Dayton urges state agencies to hire more Minnesotans with disabilities


Gov. Mark Dayton is pushing state agencies to hire more Minnesotans with disabilities.

The governor issued an executive order this week directing all state government agencies to increase their employment of people with disabilities.

Dayton has gotten criticism lately because Minnesota has fallen behind much of the nation in the hiring and recruiting of people with physical and developmental disabilities, reports say.

There has been a steady decline in the proportion of Minnesotans with disabilities employed by the state. In 1999, 10.1 percent of the state's workforce had disabilities, but that number dropped to 3.2 percent in 2013, according to a news release.

Dayton's executive order directs state agencies to increase the percent of workers with disabilities to 7 percent by 2018. It also mandates training for some state workers for recruiting employees with disabilities.

The governor spoke with MPR News about the decline in employees with disabilities and how the executive order will help. Dayton told the station he's not sure if there's a "single answer" as to why the state has fallen behind others in hiring people with disabilities, but "part of it is the lack of attention to that as a priority, which is why this is executive order is important to say, 'yes this matters.'"

Dayton's move has local organizations that work with people with disabilities excited.

“Increasing employment for people with disabilities is good for them, and it’s good for all of us. It gives them a chance to increase their skills, to show the skills that they do have,” Jo Lowe, Director of Programs at the Arc of Freeborn County, told KIMT.

Lowe added, "It’s a chance to have more inclusion in our community, to learn from each other and for those with disabilities to earn a living wage, like their peers without disabilities."

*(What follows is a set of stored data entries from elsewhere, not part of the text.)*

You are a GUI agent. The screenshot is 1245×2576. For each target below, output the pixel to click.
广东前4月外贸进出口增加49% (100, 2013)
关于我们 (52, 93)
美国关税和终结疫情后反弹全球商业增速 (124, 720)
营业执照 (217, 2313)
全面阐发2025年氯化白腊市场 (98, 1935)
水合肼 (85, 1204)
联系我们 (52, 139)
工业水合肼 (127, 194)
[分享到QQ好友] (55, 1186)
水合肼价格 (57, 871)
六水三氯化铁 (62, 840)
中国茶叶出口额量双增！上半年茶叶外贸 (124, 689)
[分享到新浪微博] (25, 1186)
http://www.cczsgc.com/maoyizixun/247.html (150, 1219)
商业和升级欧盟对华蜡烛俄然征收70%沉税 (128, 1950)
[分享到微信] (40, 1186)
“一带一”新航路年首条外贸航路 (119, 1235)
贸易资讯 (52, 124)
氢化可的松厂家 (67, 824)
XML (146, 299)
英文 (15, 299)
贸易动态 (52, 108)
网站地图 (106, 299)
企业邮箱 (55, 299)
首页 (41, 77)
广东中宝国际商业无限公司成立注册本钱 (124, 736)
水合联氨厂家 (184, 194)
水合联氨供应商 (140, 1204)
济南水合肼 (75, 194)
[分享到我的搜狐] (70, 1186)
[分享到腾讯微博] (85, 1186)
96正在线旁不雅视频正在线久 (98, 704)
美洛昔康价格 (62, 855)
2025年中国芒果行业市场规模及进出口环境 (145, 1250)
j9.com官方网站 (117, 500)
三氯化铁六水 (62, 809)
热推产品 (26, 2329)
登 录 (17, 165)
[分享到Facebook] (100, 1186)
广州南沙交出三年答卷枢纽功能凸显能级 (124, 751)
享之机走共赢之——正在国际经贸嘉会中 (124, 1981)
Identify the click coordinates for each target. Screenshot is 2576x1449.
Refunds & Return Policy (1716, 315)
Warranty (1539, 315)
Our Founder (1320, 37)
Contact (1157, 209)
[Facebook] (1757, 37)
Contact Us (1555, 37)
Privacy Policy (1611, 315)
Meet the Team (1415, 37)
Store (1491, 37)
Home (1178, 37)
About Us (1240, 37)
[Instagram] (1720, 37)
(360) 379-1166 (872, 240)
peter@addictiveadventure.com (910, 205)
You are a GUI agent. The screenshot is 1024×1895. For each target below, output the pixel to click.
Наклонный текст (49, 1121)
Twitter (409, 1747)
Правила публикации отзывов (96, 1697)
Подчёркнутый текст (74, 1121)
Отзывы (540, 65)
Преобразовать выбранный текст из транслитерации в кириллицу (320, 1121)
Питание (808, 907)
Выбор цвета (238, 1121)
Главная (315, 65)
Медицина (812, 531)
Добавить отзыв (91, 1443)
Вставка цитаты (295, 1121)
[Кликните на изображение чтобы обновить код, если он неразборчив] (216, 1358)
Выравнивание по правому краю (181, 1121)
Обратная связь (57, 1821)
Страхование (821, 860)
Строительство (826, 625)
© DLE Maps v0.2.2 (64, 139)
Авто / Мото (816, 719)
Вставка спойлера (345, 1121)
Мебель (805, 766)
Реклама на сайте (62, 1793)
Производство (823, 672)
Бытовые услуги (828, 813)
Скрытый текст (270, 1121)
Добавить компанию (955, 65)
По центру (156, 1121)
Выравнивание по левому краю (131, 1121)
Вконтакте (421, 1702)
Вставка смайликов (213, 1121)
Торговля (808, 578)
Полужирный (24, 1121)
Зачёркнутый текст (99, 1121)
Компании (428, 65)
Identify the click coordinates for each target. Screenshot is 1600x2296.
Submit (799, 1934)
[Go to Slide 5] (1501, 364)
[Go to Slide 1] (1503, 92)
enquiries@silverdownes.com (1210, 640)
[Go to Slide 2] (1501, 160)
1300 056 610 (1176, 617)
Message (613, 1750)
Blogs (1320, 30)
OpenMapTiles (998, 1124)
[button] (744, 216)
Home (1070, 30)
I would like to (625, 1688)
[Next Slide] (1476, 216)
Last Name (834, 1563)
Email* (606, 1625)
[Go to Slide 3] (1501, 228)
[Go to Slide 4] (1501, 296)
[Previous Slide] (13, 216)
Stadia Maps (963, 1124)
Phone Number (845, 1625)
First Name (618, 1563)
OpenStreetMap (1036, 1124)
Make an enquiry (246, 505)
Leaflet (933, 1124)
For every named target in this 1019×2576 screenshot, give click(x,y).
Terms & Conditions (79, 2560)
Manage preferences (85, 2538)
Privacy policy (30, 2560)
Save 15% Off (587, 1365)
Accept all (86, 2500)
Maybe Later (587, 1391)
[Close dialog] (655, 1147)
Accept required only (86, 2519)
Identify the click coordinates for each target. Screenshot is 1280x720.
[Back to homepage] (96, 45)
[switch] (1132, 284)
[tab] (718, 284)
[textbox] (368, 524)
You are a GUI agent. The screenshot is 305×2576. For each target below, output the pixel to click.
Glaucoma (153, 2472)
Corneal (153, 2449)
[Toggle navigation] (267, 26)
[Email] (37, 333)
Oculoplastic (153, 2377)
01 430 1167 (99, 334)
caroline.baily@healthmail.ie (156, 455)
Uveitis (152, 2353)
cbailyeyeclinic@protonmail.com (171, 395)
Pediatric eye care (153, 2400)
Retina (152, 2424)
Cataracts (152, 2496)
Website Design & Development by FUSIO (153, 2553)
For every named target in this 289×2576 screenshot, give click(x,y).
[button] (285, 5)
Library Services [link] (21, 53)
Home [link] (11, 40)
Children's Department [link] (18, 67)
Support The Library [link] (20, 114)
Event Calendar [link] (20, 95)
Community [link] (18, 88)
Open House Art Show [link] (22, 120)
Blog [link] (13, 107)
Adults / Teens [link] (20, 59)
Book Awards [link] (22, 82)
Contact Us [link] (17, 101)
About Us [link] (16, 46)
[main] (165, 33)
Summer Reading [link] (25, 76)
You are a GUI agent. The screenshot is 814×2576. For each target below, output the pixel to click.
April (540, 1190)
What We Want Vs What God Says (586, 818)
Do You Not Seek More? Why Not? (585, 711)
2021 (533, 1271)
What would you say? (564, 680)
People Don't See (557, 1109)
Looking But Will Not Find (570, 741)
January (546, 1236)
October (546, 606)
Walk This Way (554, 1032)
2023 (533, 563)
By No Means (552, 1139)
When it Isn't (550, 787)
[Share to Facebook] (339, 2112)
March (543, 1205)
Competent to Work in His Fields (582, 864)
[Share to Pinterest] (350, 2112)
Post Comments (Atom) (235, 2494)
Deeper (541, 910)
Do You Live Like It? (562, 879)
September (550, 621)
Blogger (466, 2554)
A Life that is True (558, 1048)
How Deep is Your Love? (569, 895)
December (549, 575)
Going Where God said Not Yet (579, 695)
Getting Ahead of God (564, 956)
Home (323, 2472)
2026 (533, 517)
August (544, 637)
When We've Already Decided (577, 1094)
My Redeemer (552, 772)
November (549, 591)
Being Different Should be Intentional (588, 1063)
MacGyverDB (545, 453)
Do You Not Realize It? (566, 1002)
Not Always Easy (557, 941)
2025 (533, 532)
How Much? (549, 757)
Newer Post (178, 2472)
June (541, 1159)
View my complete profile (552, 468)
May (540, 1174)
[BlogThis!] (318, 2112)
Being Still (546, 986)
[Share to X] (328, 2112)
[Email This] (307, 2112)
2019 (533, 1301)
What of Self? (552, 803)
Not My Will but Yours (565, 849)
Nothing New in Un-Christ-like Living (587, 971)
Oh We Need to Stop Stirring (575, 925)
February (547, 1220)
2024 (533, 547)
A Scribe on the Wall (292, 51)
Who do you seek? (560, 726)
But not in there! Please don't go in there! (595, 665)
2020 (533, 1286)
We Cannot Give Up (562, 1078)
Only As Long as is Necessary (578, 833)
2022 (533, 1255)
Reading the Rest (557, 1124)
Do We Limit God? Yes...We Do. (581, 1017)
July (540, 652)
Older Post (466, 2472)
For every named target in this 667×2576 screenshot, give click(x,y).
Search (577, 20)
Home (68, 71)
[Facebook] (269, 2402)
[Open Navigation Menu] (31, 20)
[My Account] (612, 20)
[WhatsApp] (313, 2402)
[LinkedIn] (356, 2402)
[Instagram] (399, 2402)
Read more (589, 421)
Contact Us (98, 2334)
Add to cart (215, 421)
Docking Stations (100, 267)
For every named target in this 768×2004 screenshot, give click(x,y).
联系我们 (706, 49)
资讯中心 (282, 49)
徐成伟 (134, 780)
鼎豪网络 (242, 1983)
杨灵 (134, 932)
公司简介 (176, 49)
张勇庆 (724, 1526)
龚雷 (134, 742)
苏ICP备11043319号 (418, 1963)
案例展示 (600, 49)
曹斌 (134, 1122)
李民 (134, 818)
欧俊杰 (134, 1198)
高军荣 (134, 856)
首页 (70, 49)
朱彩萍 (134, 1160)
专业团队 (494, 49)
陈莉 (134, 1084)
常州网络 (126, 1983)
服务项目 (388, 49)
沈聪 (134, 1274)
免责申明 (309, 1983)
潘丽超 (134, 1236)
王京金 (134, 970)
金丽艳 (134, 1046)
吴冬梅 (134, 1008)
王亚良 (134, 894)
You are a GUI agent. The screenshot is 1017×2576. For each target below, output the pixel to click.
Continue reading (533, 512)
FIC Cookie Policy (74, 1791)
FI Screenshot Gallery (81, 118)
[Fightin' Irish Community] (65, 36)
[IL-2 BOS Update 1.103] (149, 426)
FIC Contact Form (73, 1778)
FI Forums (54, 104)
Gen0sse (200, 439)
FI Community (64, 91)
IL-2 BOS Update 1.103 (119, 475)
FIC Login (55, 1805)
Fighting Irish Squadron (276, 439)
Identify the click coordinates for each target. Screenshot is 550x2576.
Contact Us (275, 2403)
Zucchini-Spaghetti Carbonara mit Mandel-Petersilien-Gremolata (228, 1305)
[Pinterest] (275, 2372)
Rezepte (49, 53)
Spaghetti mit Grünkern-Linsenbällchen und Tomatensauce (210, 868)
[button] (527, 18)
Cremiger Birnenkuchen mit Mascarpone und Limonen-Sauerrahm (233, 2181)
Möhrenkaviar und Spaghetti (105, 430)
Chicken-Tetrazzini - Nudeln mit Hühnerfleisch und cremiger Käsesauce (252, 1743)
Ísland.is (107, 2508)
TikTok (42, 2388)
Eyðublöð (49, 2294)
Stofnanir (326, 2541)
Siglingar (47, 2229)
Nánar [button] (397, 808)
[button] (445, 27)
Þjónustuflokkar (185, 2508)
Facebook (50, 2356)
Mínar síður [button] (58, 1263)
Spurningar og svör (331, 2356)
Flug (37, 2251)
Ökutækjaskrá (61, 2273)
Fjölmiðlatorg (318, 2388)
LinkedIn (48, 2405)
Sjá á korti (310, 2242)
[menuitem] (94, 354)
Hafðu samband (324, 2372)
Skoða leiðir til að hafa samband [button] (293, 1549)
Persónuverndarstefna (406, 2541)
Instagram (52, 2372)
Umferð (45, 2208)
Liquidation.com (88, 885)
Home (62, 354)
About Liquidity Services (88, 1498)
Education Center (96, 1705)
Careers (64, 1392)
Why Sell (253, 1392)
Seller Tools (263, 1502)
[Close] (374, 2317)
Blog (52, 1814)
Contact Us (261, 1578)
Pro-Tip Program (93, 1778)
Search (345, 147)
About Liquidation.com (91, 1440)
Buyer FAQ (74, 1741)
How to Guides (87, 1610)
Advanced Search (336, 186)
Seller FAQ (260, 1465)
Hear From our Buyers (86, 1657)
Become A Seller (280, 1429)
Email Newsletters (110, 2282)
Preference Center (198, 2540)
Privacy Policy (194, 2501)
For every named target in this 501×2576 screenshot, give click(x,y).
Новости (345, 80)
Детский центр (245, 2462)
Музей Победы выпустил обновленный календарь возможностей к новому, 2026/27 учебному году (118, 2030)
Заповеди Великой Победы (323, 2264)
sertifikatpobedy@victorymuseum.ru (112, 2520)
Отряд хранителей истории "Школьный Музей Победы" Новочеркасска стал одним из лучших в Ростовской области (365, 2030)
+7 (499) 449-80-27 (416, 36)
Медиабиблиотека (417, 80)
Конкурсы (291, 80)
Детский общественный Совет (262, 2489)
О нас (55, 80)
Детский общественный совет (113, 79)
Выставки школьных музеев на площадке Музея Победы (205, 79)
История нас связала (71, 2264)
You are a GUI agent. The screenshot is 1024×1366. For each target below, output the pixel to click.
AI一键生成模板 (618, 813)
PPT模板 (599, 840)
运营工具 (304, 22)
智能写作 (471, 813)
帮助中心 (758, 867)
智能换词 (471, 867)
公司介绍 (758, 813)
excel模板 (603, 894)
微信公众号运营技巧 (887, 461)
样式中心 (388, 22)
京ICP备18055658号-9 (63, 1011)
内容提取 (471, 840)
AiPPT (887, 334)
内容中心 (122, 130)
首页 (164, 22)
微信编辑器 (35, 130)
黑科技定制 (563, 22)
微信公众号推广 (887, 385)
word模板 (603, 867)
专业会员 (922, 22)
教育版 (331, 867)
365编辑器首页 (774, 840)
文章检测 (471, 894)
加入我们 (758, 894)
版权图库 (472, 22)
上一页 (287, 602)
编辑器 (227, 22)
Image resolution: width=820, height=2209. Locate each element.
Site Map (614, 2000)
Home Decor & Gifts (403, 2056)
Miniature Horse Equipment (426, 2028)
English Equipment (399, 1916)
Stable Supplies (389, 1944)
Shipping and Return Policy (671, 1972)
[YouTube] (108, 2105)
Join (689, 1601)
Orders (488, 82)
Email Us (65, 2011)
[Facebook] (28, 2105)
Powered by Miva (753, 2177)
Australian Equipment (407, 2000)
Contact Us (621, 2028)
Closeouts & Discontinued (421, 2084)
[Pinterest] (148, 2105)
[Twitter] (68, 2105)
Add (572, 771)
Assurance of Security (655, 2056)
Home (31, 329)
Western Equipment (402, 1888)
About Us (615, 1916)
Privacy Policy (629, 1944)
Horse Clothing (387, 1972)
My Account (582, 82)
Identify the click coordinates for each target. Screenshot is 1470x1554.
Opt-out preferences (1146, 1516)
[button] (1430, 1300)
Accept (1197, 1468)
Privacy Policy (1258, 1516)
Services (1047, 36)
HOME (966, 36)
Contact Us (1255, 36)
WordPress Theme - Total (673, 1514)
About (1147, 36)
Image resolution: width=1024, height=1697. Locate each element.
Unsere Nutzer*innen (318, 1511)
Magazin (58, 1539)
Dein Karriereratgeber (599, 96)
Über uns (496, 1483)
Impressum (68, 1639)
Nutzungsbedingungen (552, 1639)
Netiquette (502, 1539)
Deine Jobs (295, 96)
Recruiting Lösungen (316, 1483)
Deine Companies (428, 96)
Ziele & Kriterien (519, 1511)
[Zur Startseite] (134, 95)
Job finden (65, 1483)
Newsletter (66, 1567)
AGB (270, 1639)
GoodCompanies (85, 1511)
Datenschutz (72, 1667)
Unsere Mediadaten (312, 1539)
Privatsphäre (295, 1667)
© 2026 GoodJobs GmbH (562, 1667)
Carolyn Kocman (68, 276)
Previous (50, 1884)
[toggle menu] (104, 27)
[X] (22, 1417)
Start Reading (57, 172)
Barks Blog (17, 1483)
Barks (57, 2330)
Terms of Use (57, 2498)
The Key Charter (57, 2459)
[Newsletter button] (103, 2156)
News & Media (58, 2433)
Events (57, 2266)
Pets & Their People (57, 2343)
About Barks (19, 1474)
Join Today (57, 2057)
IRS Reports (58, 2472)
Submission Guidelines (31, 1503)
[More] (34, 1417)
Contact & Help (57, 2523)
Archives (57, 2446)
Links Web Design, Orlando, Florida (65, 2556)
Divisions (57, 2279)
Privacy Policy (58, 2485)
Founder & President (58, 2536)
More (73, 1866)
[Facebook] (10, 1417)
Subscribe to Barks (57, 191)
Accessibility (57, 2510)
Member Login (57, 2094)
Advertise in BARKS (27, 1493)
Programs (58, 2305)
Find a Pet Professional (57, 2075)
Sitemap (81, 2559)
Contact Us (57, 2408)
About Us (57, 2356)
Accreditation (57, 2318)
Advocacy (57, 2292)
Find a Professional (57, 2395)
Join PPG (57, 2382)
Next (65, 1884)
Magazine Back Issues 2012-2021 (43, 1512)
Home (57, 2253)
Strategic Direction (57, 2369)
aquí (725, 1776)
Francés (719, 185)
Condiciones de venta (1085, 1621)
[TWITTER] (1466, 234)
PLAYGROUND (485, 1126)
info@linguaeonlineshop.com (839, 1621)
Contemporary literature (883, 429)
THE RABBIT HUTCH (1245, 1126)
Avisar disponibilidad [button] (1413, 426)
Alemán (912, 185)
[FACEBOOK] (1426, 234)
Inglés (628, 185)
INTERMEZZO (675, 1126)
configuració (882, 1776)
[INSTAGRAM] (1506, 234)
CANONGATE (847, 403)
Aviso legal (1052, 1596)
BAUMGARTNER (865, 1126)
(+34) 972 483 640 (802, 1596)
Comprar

The Associated Press says the federal government and at least six other states have taken similar steps to increase the number of workers with disabilities.

McClatchy News notes this executive order is also a way for Dayton, who is up for re-election in November, to gain support among the nearly one in five Minnesotans who have a disability. Dayton told MPR that if he's still in office in 2018, he's committed to holding agency heads responsible for meeting the goal of hiring more people with disabilities.

The U.S. Bureau of Labor Statistics says 17.6 percent of persons with disabilities were employed in 2013, and the unemployment rate for those with a disability was 13.2 percent, higher than the rate for persons with no disability (7.1 percent).

Colorado's 9 News says people with disabilities are more than twice as likely to be unemployed compared to someone without a disability.